# jaxb validierung/verification vor marshalling



## dermoritz (14. Sep 2010)

ich ziemlich neu bei jaxb, hab aber schon öfter xsd-Dateien gemacht und geb mir auch immer Mühe "Restrictions" einzubauen um eine gute Validierung zu haben. Nun hab ich mir mal Jaxb-Code mit xjc erzeugt und schwupps sind alle "Restrictions" weg. Das heißt es ist ein leichtes mit solchem code invalide XML-Dateien zu erzeugen. Da frag ich mich wofür ich aus der xsd überhaupt code generiert hab.
Nun frag ich mich ob ich irgendwas falsch mache oder verpasst habe um auch die entscheidende Information (nicht nur Struktur sondern auch Inhalt) der XSD in den Code zu retten.

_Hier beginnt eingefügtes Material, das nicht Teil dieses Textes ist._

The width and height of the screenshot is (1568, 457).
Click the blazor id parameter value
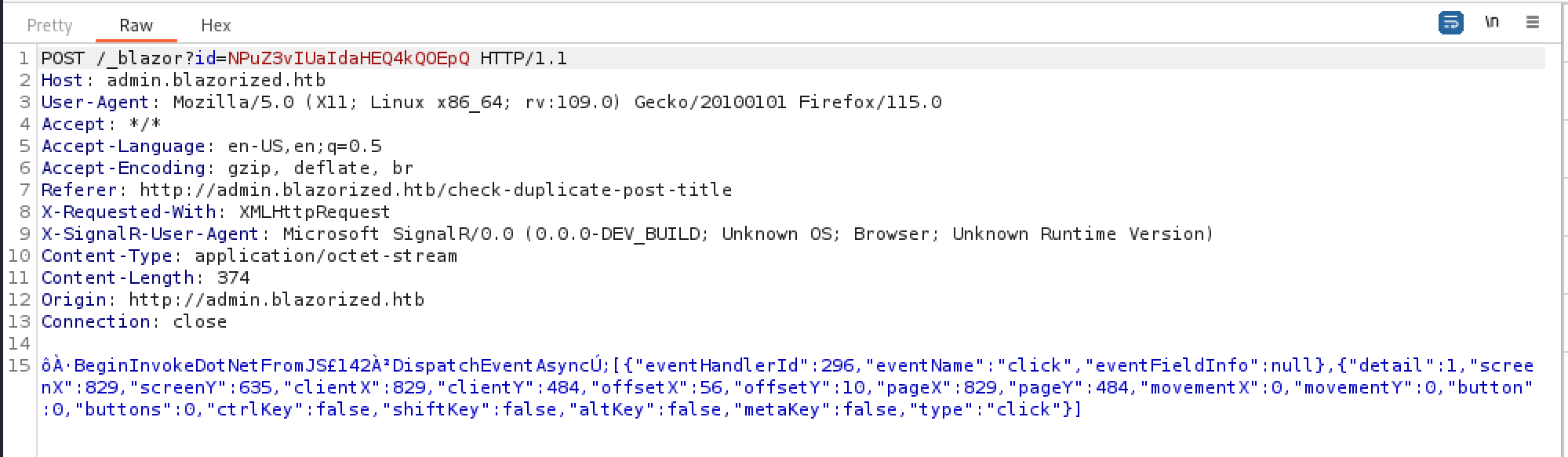[x=349, y=59]
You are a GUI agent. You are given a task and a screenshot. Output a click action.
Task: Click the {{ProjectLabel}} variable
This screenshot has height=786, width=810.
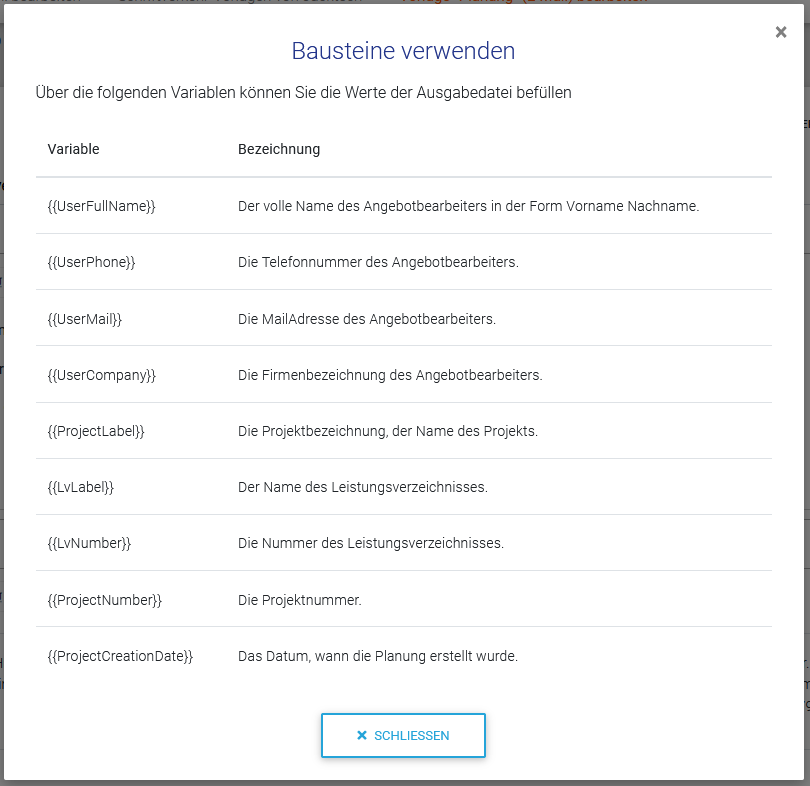(96, 431)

Anders gefragt wie erzeuge ich Code mit dem ich Valide xml-Objekte erzeugen kann? 
Die setter manuell mit Validierungen aufzumöbeln erscheint mir etwas bekloppt - macht man da Fehler oder ändert sich die xsd-Datei sind diese Arbeiten hinfällig.
Nun bin ich über https://jaxb-verification.dev.java.net/ gestolpert und Frage mich ob das das (einzige) Mittel der Wahl ist um valide Objekte zu bekommen. Amleibsten wäre mir ein JAXB compiler der die Restrictions "versteht" und entsprechende Setter bastelt - gibts sowas?

Muss man das verstehen: das gibts auch noch: https://jaxbvalidation.dev.java.net/
scheint irgendwie das selbe zu sein?!
^^beide scheinen sehr veraltet aber der Ansatz gefällt mir.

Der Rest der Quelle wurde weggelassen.